===== Records to use =====

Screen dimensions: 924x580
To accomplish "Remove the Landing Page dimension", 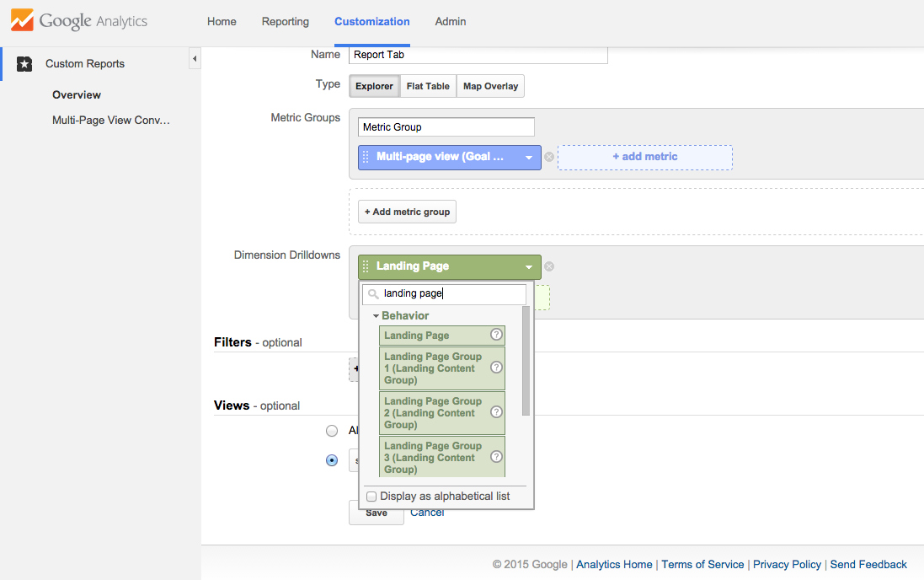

=====
===== Records to use =====

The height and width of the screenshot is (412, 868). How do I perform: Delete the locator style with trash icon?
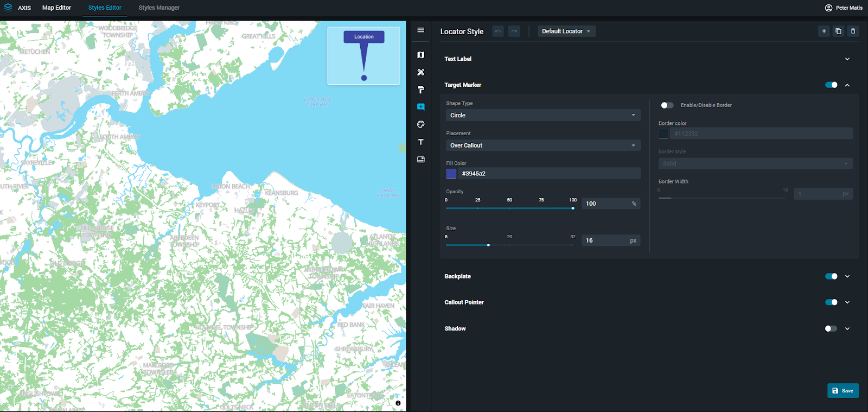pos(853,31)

=====
===== Records to use =====

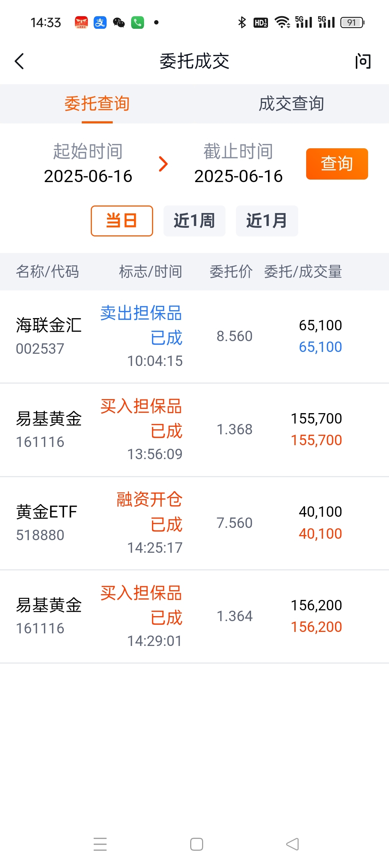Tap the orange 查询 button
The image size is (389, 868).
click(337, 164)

=====

> [Problem description]: In the entries above, find the line with "Screen dimensions: 924x580" and the line with "the Landing Page". Write out exactly those two lines and every line between them, pictures excluded.

> [Output for this task]:
Screen dimensions: 924x580
To accomplish "Remove the Landing Page dimension", 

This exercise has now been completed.